BRIEF DESCRIPTION OF THE DRAWINGS
[0007] FIG. 1 is a block diagram illustrating a system for
providing 3D on screen display content utilizing the on screen
display image buffer, as opposed to an on screen display 3D buffer,
of a content receiver.
[0008] FIG. 2 is a flow chart illustrating a method for providing
3D on screen display content utilizing the on screen display image
buffer of the content receiver. This method may be performed by the
system of FIG. 1.
[0009] FIGS. 3A-3C are diagrams illustrating a system for providing
3D on screen display content utilizing the on screen display image
buffer of a content receiver. The system of FIGS. 3A-3C may be the
system of FIG. 1.
DETAILED DESCRIPTION OF THE EMBODIMENTS
[0010] The description that follows includes sample systems,
methods, and computer program products that embody various elements
of the present disclosure. However, it should be understood that
the described disclosure may be practiced in a variety of forms in
addition to those described herein.
[0011] Electronic devices such as content receivers (like set top
boxes) generally receive content from a content stream and decode
and transmit the video, audio and data content from the content
stream to a content display device (such as a television). Some
content display devices are capable of projecting the content to a
display screen in a way such that the images displayed form a
three-dimensional ("3D") perceptual image perceived by the user as
an image with depth.
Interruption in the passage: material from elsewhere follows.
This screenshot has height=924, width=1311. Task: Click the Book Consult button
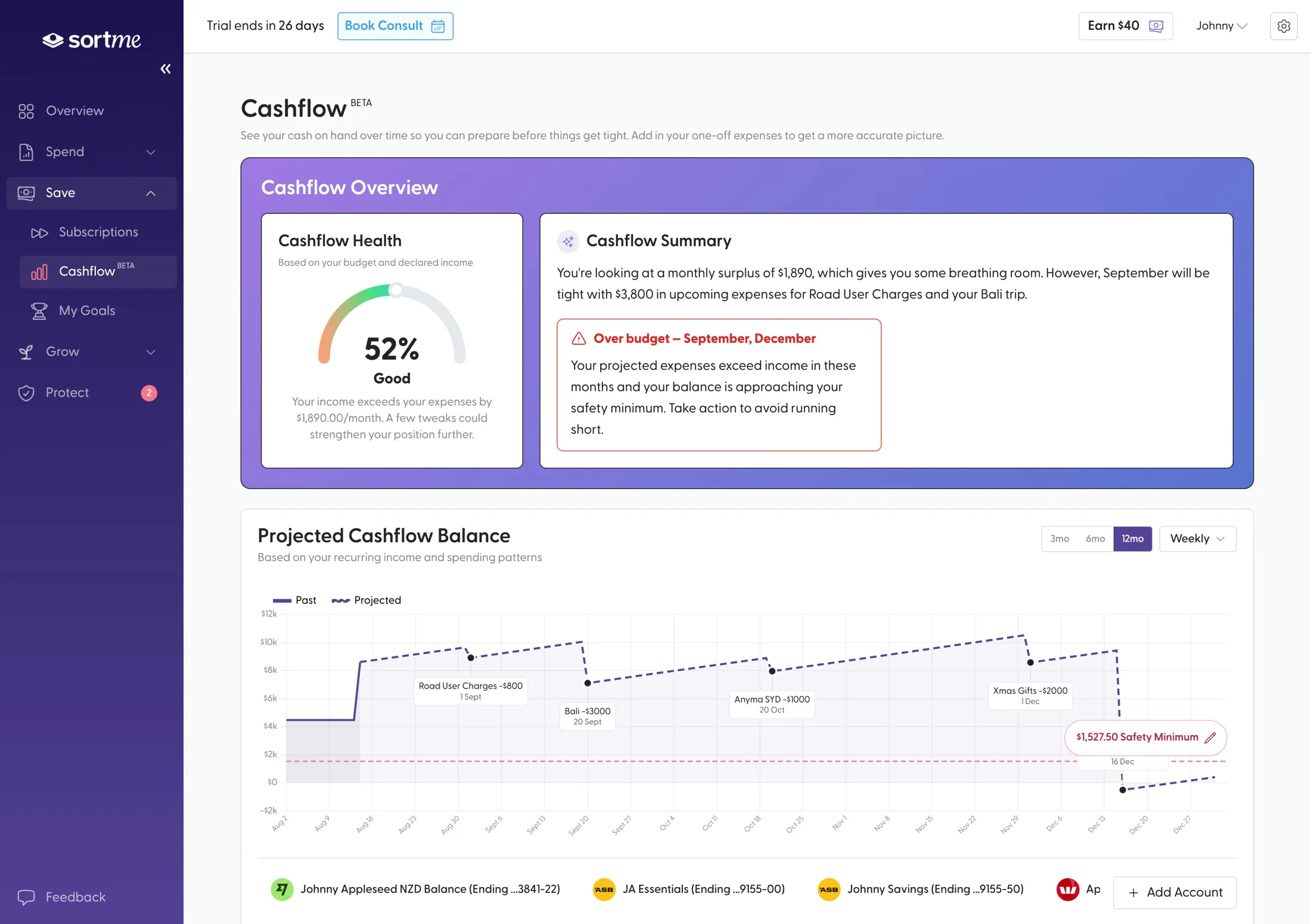(x=395, y=26)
The perception of a 3D image projecting from
the display screen is due to the content receiver transmitting
content as a first image and a second image, such as a left image
and a right image or as a top image and a bottom image, each of
which are generally offset (such as partially separated and
arranged adjacent, side-by-side, left and right, and top and
bottom) from one another, which (generally with the aid of 3D
glasses) results in the human eye perceiving the two images as one
image projecting out from the display screen giving the user the
perception of a 3D image. For purposes of discussion, only the
first image and the second image are described in connection with
3D imaging, but it will be understood that a left or top image or a
right or bottom image can be thought of as being interchangeable
with the term first image and that the other of the right or left
or top or bottom image can be thought of as interchangeable with
the term second image. The 3D image displayed as the first image
and the second image may be generated from a two-dimensional image
("2D") utilizing hardware resident in the content receiver box or
the content receiver may receive content formatted into 3D, i.e.,
split into left and right images. For example, a video player
(e.g., a DVD player) or a content provider (e.g., satellite cable
company) may transmit a content stream to the content display
device in a 3D format.
[0012] However, when content is converted from 2D to 3D utilizing
the content receiver, hardware including memory contained therein
is required to be used to a large extent. More specifically, a
large amount of random access memory ("RAM") is utilized for a 3D
buffer to resize and create first and second images. This 3D buffer
for image conversion from 2D to 3D is a buffer that is in addition
to an image buffer that is operable to render images for
transmission to a display screen.
[0013] Moreover, content receivers utilize multiple different
buffers for rendering video content and for rendering on screen
display content (e.g., television programming guides, text,
user-selectable commands, icons or buttons that are generally
arranged discretely or separate from video content). Because
content receivers have limited amounts of RAM, multiple buffers
utilizing the RAM at the same time can slow the operation of the
content receiver. As a result, an on screen display 3D buffer may
be pre-set so as to be inoperable while a 3D video buffer renders
3D video content. That is, the content receiver may only allow one
of the on screen display 3D buffer or the video 3D buffer to be
operable at one time.
[0014] In addition, switching RAM operations from video 3D
buffering to on screen display 3D buffering means that displaying
3D video content on a content display device would be interrupted
in order for the on screen display 3D content to be viewed. This
interruption in video 3D content would most likely be undesirable
for a user enjoying the 3D video content. As a result, the video 3D
buffer would generally be given priority for its operation compared
to the on screen display 3D buffer.
[0015] The present disclosure discloses systems and methods for
utilizing a content receiver at an application level to convert on
screen display content from 2D to 3D without a 3D image buffer. The
content receiver receives a stream of 2D on screen display content
to be converted to 3D first and second images, and provides the
stream to an image buffer (as opposed to a 3D buffer). The image
buffer of the content receiver is programmed to execute
instructions so that during rendering of the image data utilizing
the image buffer, the image data for a single image is divided into
two images. This enables the image buffer to resize and format a
first image and a second image for display as a left and right or a
top and bottom image for example. The two resized and formatted
images that originate from the single image are transmitted to the
content display device by the content receiver. By utilizing an
image buffer to split a single image into a first image and a
second image, the image data associated with the single image
remains intact but is provided in a proportioned, divided manner.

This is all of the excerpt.